Daniel Doubleday wrote:
My application includes many use cases where it has to be able to add many
'n' in an 1-n relationship concurrently. Think of a blog where the the 1 is
the blog entry folder and the n's are the entries. Many users will be adding
entries at the same time. In an RDBM System that's no bi deal since the blog
entry folder never has to be updated when a new entry is added.

With JCR the child node references are stored in the parent node. Thus the
locking problem. I think that's simply the price of JCR and my app is not
suitable.

imo a blog is the perfect application for JCR. it is inherently hierarchical if modeled carefully. Using a well designed hierarchy not just helps representing content on the web using URLs but also helps solving your concurrency problem. Unlike a RDBMs blog entries don't have to be stored in a flat table. Simply store them the way you usually access them: by their date

so, I would structure them the following way:

+ blogs
  + user1
    + 2006
      + 09
        + 24
          + f2f-at-almaden
      + 10
        + 03
          + jcr-is-great
  + user2
    + ...

and since nowadays we want to be restful those blogs are easily mapped to urls like:
http://www.jcrblog.org/user1/2006/10/03/jcr-is-great.html

moreover displaying the blogs written in september 2006 by user1 is as simple as iterating over the child nodes of /blogs/user1/2006/09. no need to run a query.

and finally your concurrency problem disappeared too.
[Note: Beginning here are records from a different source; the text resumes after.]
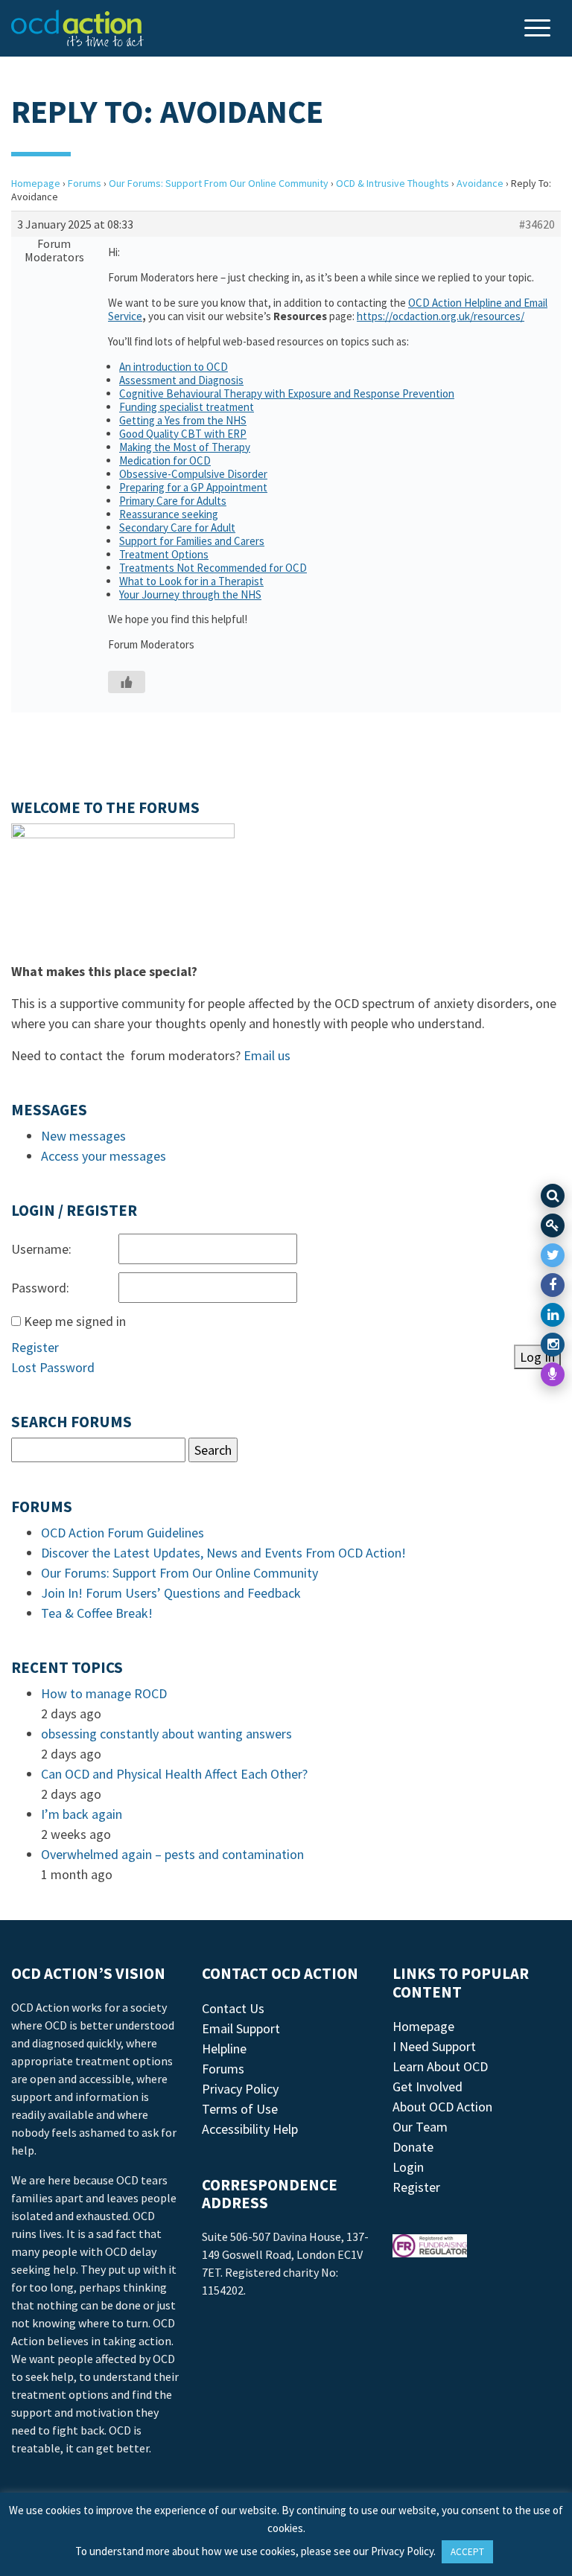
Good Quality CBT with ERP (183, 434)
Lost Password (53, 1367)
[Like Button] (126, 682)
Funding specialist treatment (186, 407)
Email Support (241, 2028)
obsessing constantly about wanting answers (166, 1733)
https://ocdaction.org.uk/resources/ (440, 316)
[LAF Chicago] (77, 28)
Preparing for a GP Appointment (193, 487)
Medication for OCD (165, 460)
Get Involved (428, 2086)
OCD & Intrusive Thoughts (392, 183)
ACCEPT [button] (467, 2551)
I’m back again (81, 1814)
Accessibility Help (250, 2128)
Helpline (224, 2048)
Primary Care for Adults (172, 501)
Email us (267, 1055)
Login (408, 2166)
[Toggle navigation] (539, 29)
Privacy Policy (240, 2088)
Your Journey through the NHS (190, 594)
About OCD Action (442, 2106)
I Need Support (434, 2046)
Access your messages (103, 1155)
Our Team (420, 2126)
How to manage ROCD (104, 1693)
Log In (537, 1356)
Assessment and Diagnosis (181, 380)
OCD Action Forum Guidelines (122, 1532)
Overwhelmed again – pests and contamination (172, 1854)
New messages (83, 1135)
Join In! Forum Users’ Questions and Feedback (171, 1592)
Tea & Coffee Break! (97, 1613)
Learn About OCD (440, 2066)
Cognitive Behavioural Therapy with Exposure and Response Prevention (286, 393)
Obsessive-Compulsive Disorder (193, 474)
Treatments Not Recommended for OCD (213, 568)
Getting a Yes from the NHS (183, 420)
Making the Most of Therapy (184, 447)
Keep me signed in (75, 1321)
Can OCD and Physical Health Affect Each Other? (174, 1773)
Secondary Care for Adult (177, 527)
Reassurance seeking (168, 514)
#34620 (537, 224)
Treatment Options (164, 554)
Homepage (35, 183)
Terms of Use (240, 2108)
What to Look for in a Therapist (191, 581)
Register (35, 1347)
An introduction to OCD (173, 367)
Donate (413, 2146)
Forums (84, 183)
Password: (40, 1287)
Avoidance (480, 183)
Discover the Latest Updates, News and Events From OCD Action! (223, 1552)
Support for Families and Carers (191, 541)
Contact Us (233, 2008)
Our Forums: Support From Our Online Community (218, 183)
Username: (41, 1248)
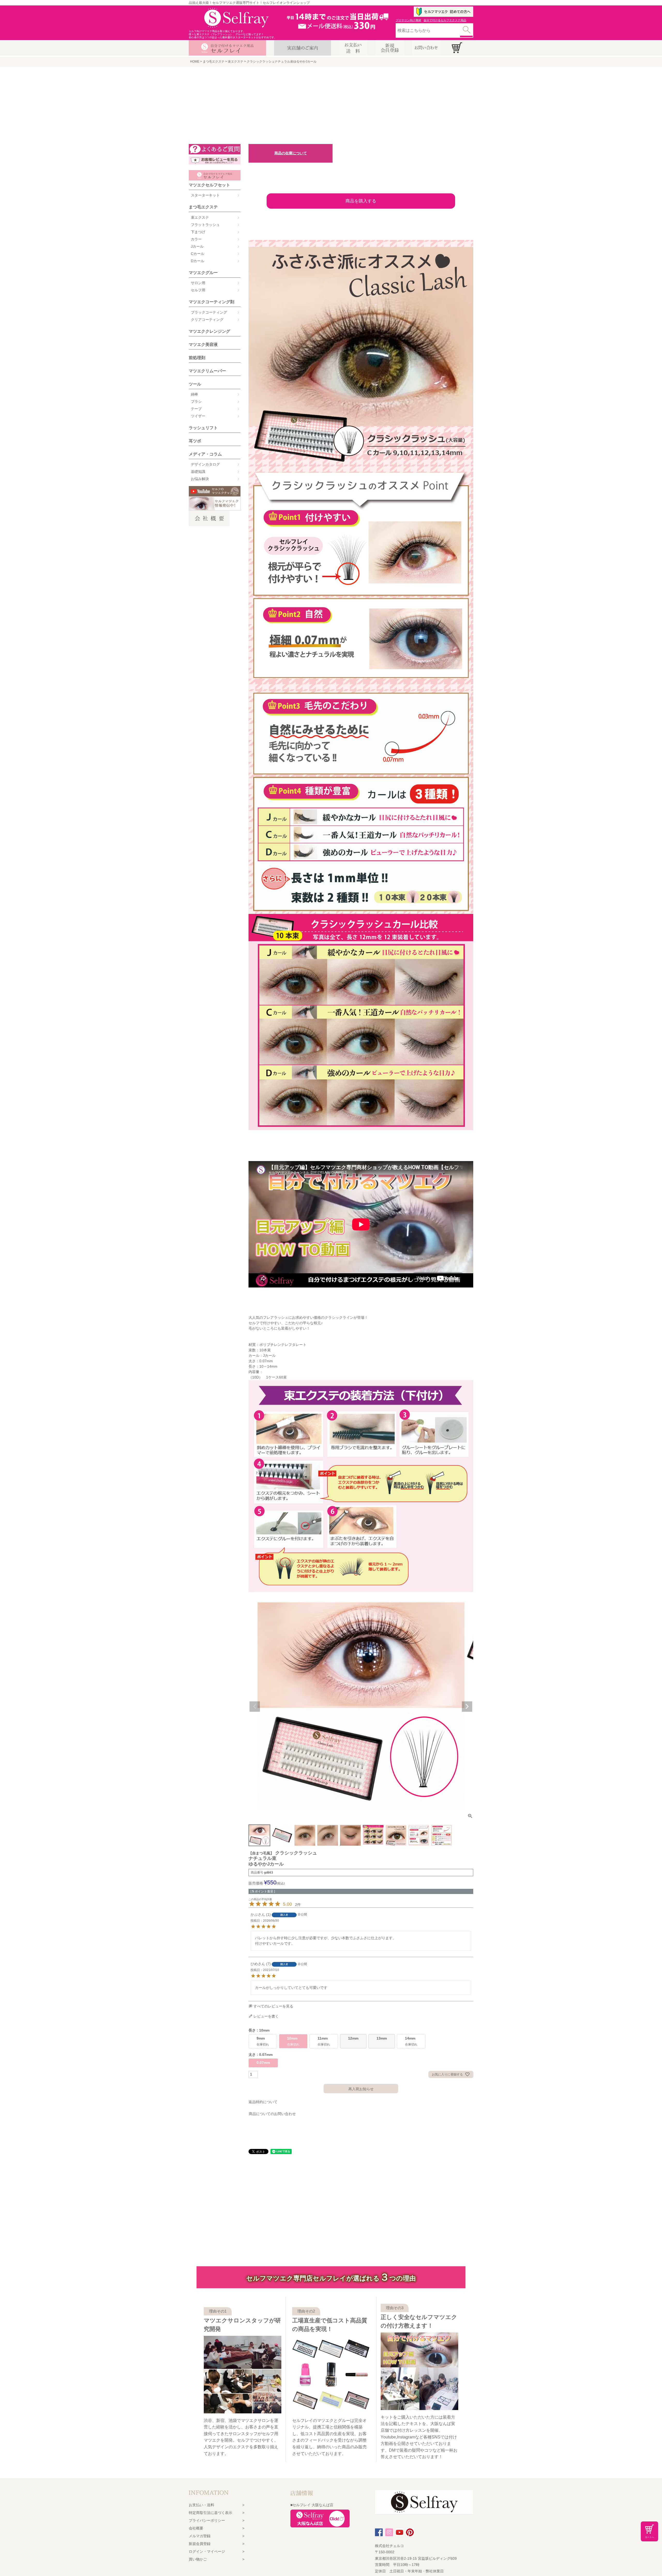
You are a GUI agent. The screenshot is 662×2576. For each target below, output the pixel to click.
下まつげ (198, 232)
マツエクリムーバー (207, 371)
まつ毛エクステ (213, 61)
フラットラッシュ (205, 225)
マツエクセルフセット (209, 185)
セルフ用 (198, 290)
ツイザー (198, 416)
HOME (194, 61)
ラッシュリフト (203, 428)
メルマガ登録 (199, 2536)
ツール (195, 384)
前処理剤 (197, 357)
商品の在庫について (290, 153)
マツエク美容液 (203, 344)
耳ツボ (195, 441)
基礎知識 (198, 471)
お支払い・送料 (201, 2505)
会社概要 (196, 2528)
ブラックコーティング (209, 312)
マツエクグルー (203, 272)
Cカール (197, 254)
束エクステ (235, 61)
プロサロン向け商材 (408, 20)
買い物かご (198, 2559)
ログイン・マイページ (207, 2551)
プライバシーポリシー (207, 2520)
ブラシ (196, 401)
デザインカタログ (205, 464)
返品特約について (263, 2102)
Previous (255, 1706)
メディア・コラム (205, 454)
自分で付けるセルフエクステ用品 (445, 20)
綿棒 (194, 394)
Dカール (197, 261)
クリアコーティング (207, 319)
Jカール (197, 246)
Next (467, 1706)
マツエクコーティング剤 (211, 302)
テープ (196, 409)
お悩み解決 (200, 479)
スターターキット (205, 195)
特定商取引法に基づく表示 (210, 2513)
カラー (196, 239)
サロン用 (198, 283)
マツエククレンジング (209, 331)
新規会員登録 (199, 2544)
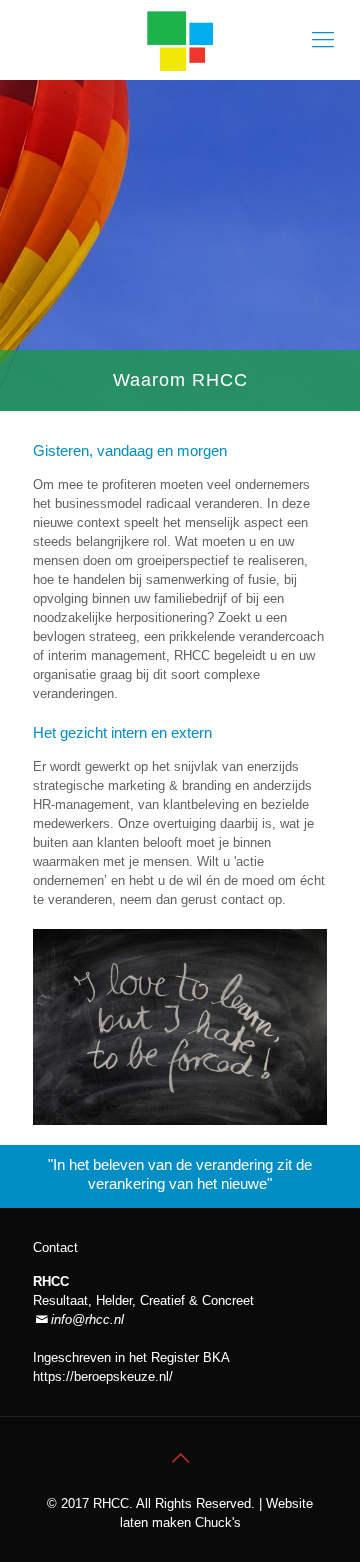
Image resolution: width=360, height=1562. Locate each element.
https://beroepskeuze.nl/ (103, 1376)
Unless the very unlikely case occurs that a user enters two blog entries at the same time.

IMO JCR is closer to a object oriented than a relational database, hence the data structure and the node types should be modeled with this in mind.

If you still have concurrent changes on a node you can use the utility class org.apache.jackrabbit.util.Locked, which helps you to synchronize access to a lockable node with just a couple of lines of code.